Many Yahoo observers feel that as Google pulls further and further ahead in the ad market war, Yahoo executives keep promising big things. But so far, it appears, they're just promises, and vague ones at that.

"I'm a little frustrated by the direction of Yahoo," said Jordan Rohan of RBC Capital Markets. "Investor patience is wearing thin."

In a sharp contrast to Yahoo's earnings, Google's second-quarter revenue rose 58 percent from a year ago on continued strong search advertising sales, while profits rose 28 percent, slightly lower than analyst expectations. The search king's earnings, missing expectations by 3 cents per share, disappointed many on Wall Street and sent the stock down more than 7 percent in after-hours trading.

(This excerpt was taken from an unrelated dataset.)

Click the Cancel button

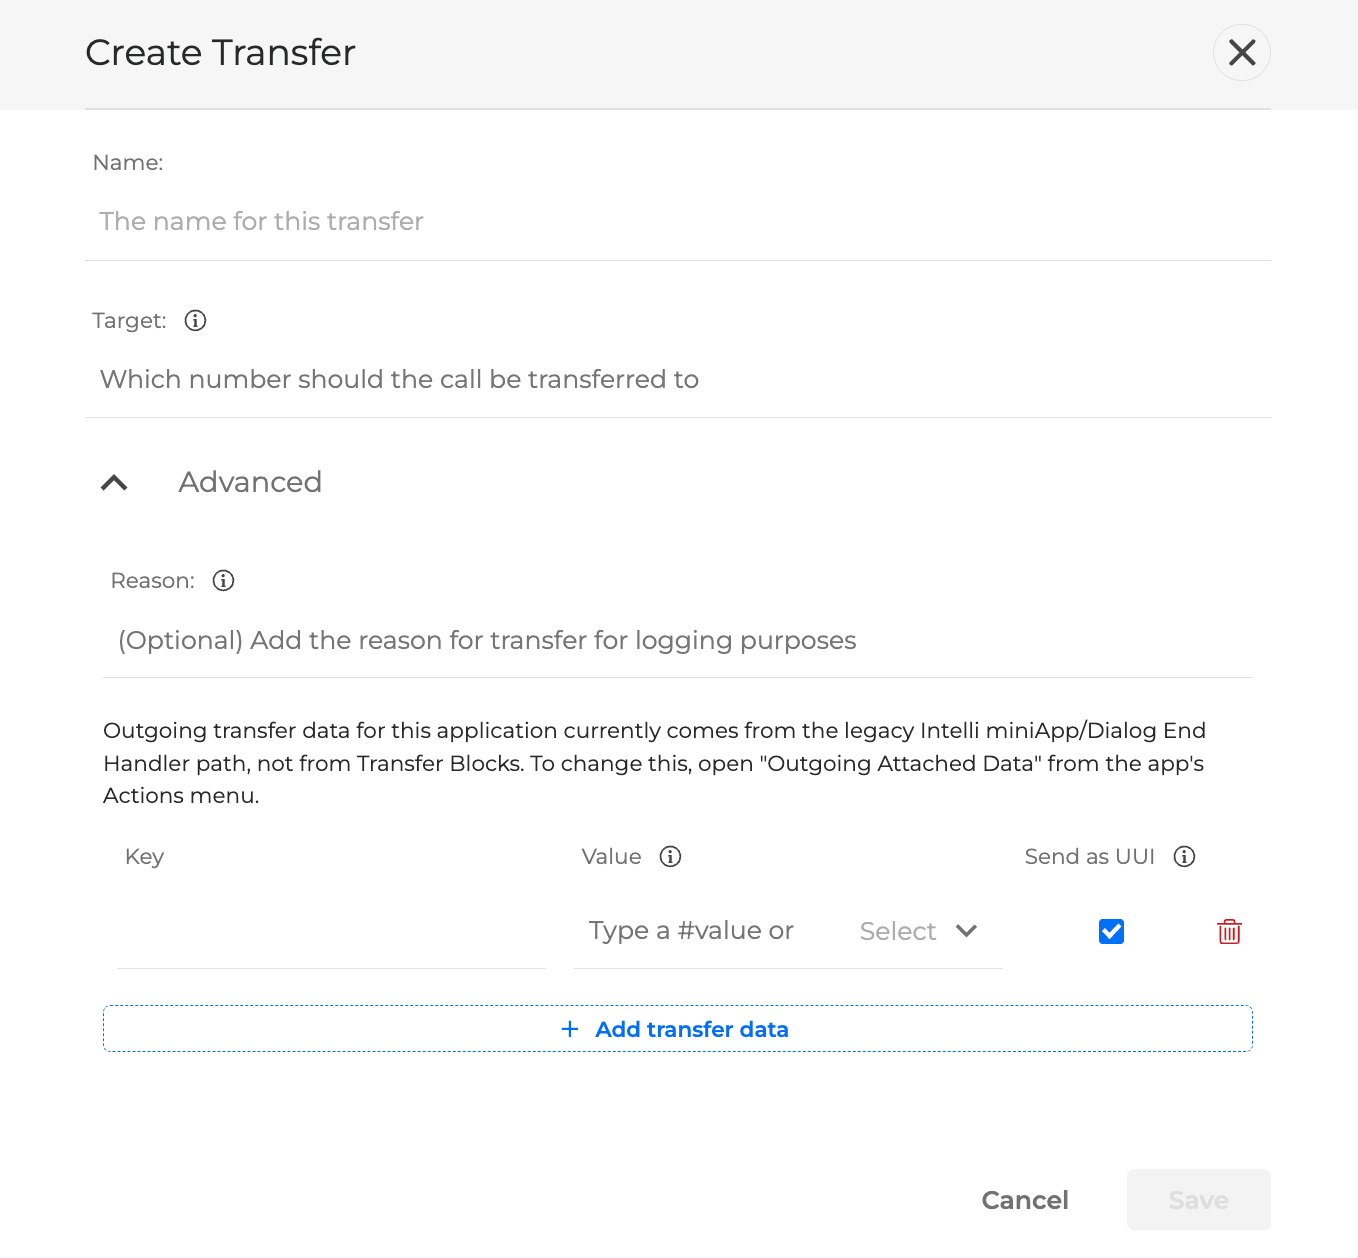[x=1025, y=1200]
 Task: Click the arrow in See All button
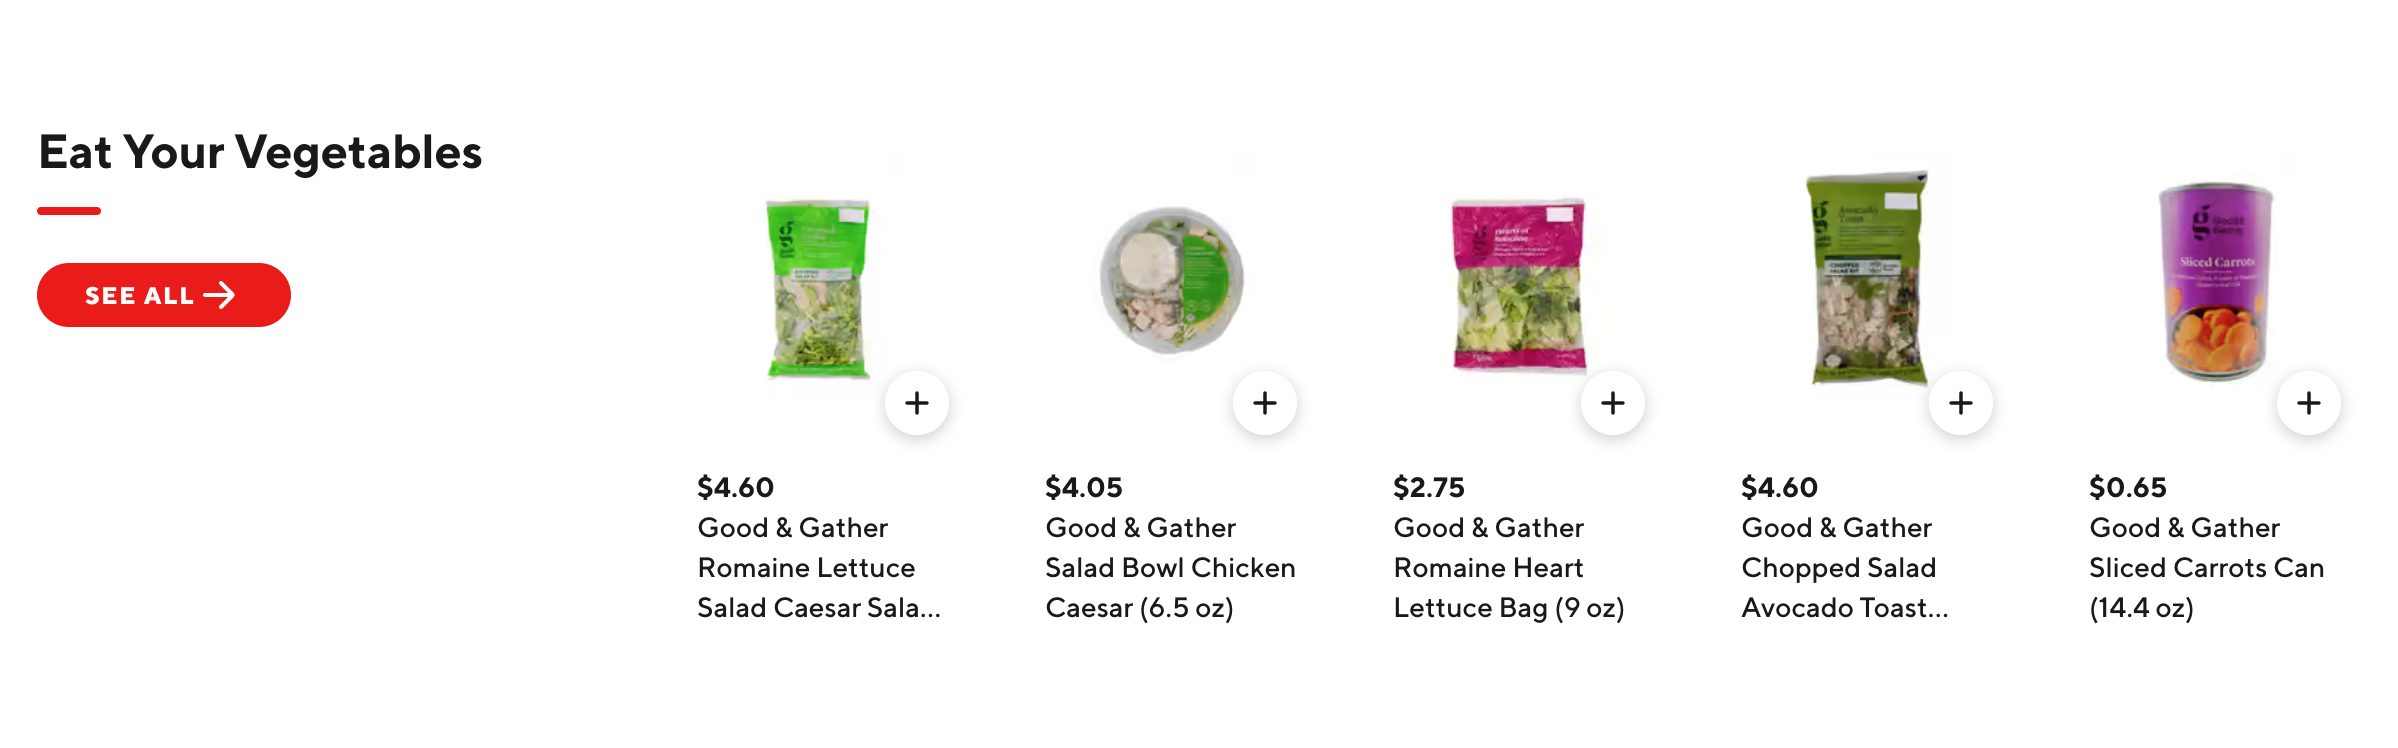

So what happened? Looks like the Googlers got a little ahead of themselves with spending. Specifically, it appears the culprits were payroll and data center construction. The company hired 1,548 employees during the quarter, bringing the total number of employees to 13,786.

Also of note
Broadcom and Verizon Wireless said they have agreed to a deal by which Verizon Wireless will pay Broadcom $6 for every handset, smart phone or data card that it imports that contains Qualcomm's 3G chips...A Motorola board member has denied reports that the company is actively looking to replace CEO Ed Zander after the company reported another quarter of losses...The writer of The Secret Diary of Steve Jobs appeared to break character in decrying "invasions of privacy" that have the anonymous author rattled.